Let no unwholesome word proceed from your mouth, but only such [a word] as is good for edification according to the need [of the moment,] so that it will give grace to those who hear.
Frederick Douglass said “It is easier to build strong children than to repair broken men.”
Let your speech always be with grace, as though seasoned with salt, so that you will know how you should respond to each person.
Grace filled speech is a topic that I have touched on before, though in a slightly different light.
Bricks & Feathers
Think about wearing a backpack.
Each positive comment is a feather, but each negative one is a brick.
Taking a feather’s weight off of a brick does not do much. The average standard brick weighs 4.5 pounds. A typical feather weighs about .0082 grams (55,316 feathers per pound!).
As we are using negative words we weigh others, and sometimes ourselves, down.
Dripping water can erode the strongest rocks. A constant flow of negative comments wears the soul out.
Words of Wisdom on Our Words
Kind words do not cost much. Yet they accomplish much.
Think twice before you speak, because your words and influence will plant the seed of either success or failure in the mind of another.
Words which do not give the light of Christ increase the darkness.
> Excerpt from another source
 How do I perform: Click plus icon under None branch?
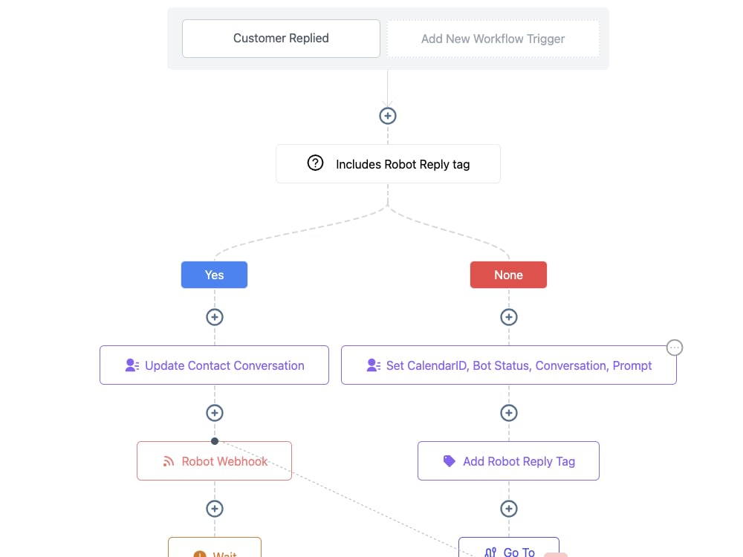coord(509,317)
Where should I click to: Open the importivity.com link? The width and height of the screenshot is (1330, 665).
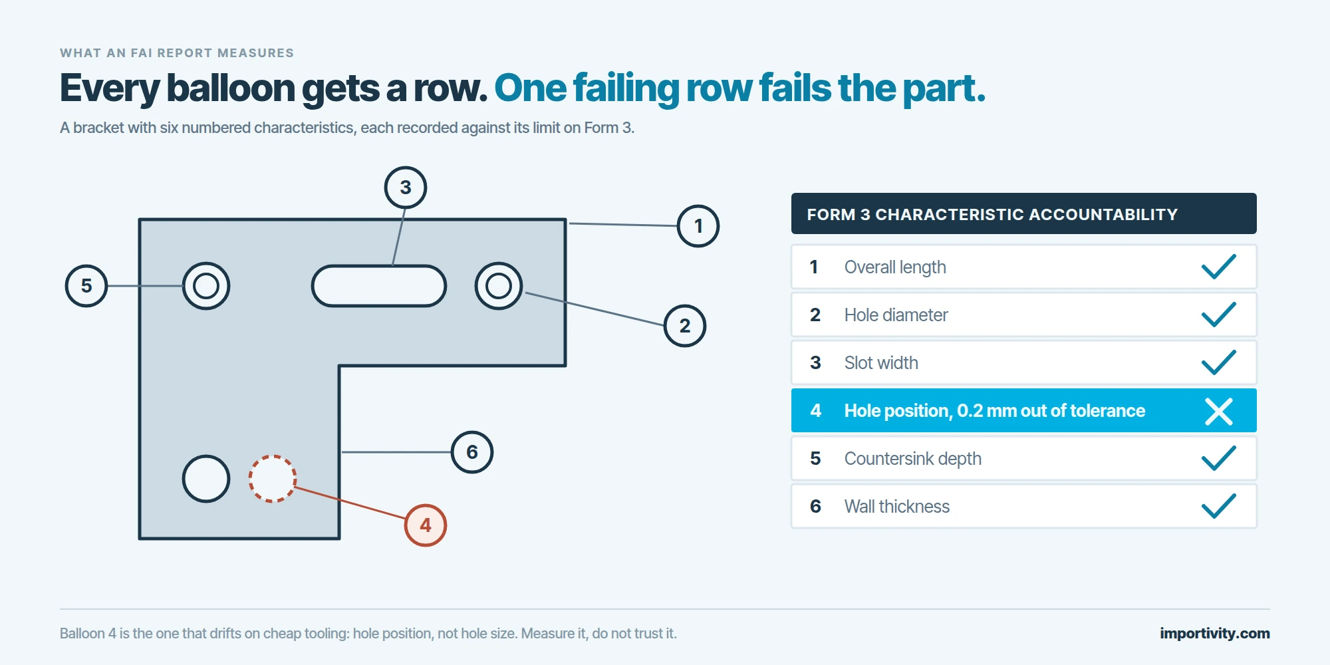click(1214, 633)
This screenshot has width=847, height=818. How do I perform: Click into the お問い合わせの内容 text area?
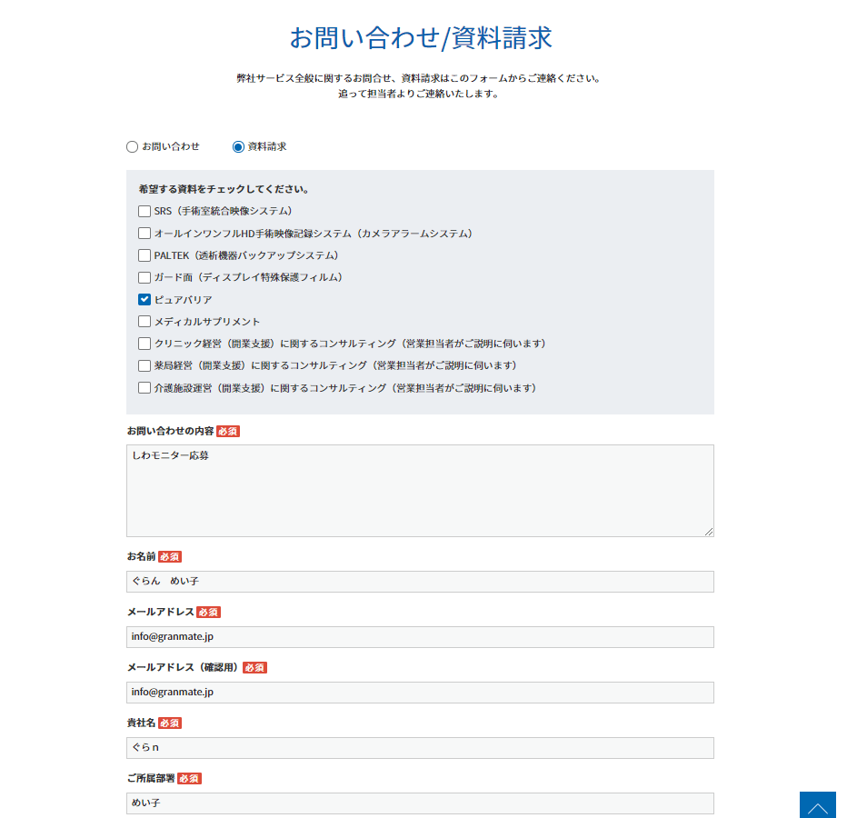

The way that we talk to our children becomes their inner voice.
I would dare say that this would also apply to our spouses as well, especially if words of affirmation are high in their love languages.
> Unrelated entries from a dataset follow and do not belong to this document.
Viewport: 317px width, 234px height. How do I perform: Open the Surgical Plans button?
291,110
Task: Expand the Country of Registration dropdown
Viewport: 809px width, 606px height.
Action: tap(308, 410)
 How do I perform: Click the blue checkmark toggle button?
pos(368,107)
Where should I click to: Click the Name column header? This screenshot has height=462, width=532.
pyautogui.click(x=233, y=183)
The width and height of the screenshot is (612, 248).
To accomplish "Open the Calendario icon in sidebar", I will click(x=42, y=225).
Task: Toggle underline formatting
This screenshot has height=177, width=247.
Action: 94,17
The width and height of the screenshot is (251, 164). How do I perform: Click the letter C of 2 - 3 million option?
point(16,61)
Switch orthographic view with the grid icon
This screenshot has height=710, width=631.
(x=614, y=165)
The Science of How Words Affect Us
Science is still discovering things about how God has wired our brains.
When we face criticism, rejection or fear, when we feel marginalized or minimized, our bodies produce higher levels of cortisol, a hormone that shuts down the thinking center of our brains and activates conflict aversion and protection behaviors. We become more reactive and sensitive. We often perceive even greater judgment and negativity than actually exists. And these effects can last for 26 hours or more, imprinting the interaction on our memories and magnifying the impact it has on our future behavior. Cortisol functions like a sustained-release tablet – the more we ruminate about our fear, the longer the impact.
Positive comments and conversations produce a chemical reaction too. They spur the production of oxytocin, a feel-good hormone that elevates our ability to communicate, collaborate and trust others by activating networks in our prefrontal cortex. But oxytocin metabolizes more quickly than cortisol, so its effects are less dramatic and long-lasting.
Doctors Richard and Judith Glaser HBR June 2014
Bank Account, THINKing Before We Speak
Another way to look at it is in the way we would a bank account. We must make sure that their are funds in the account to cover what we are taking out.
Yes, there will be times that we need to restore a brother or sister, or teach children right from wrong, but it much be done in love, with gentleness (Galatians 6:1)
A good way to help remember this is the “think” before we speak.
True. This one is fairly obvious, right? Is what we are saying objectively true?
Helpful. Will this comment help this person better themselves?
Inspirational. Will this inspire this person to change or encourage them onward?
Necessary. Does this have to be said? What part has to be said?
Kind. Am I doing this in a kind way? Am I being loving and gentle in my words.
Have you stopped recently to think about how your words impact those around you?
Have you been impacted by careless words?
Have you been encouraged by intentional words?